With a vacant $80,000-a-year position, the City of Batavia is moving forward to eliminate its own youth director position and share the top youth manager position with Genesee County.
By restructuring Youth Bureau staffing, the city hopes to save $15,600 a year while maintaining current programs -- some of which have been around since the 1950s -- at current levels.
"We really need this program to work," said Councilman Bill Cox. "What I like about this proposal is (it's) not only is a reduction in our budget, it's another step toward working together. Whether you call it consolidation or call it shared services, it's one more step toward working with the county."

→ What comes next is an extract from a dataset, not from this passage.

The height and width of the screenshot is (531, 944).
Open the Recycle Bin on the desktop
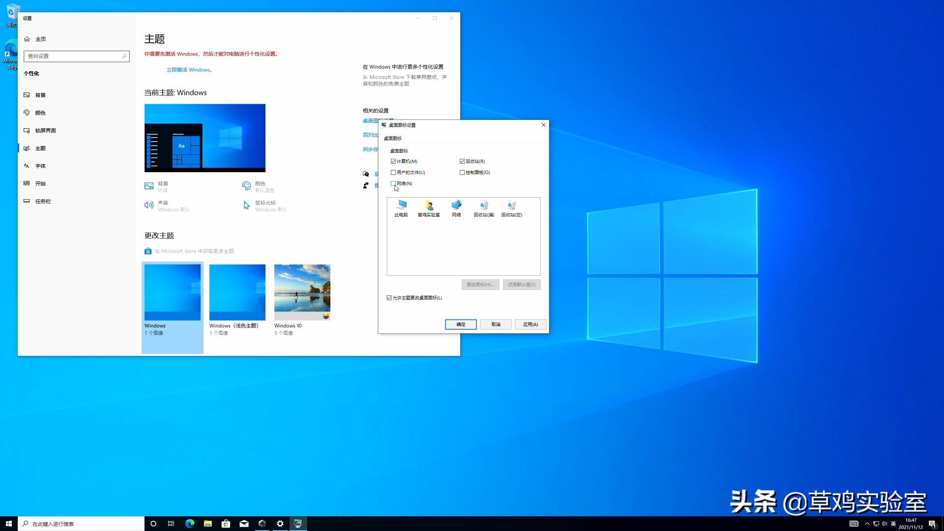[x=11, y=11]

Under terms of the proposal, the county's current youth director would become the top manager of the city's Youth Bureau. The shared director would work for the city one day a week and the county would provide an additional five hours of clerical support.
The total cost to the city will be $21,365.
Under the current budget, total compensation for the Youth Director position is $78,960, which is based on the salary, taxes and benefits paid out for the former youth director, who retired six months ago. Her base salary was $59,369. However, according to Jason Molino, she didn't use the city's health care plan, so replacing the director position could actually cost $12,000 more.
The projected $15,000 savings with the shared-services agreement is based on the current budget.
In the restructured Youth Bureau, the city would retain a youth coordinator position, raising the compensation from $56,676 to $60,853. A new position, youth program specialist, would be created with a compensation package of $50,000 (base salary of $29,457), and a part-time rec leader position would be retained at $9,453.
Much of the funding for youth programs in the city comes from state grants that have been in place for decades. Among the programs funded is a six-week summer youth program at all five city parks. The summer programs have been in place since the 1950s and are free to the public. They mostly serve youths 6 to 14. Without the grants, the programs wouldn't exist.
Grants also fund a youth/neighborhood technology center, open 2 to 8 p.m. on weekdays, and 1 to 4 p.m. on Saturdays. Funded by Time Warner, the center provides seven computers and tutoring.
The Town of Batavia also makes a contribution toward the cost of the city's youth programs because some town children participate in the programs.
"It’s very important there are some opportunities for youths," said Councilman Sam Barone (pictured). "There’s an old saying, 'You can pay me now, or you pay me later,' but if we give our youths an opportunity to learn and grow it will pay off for us later."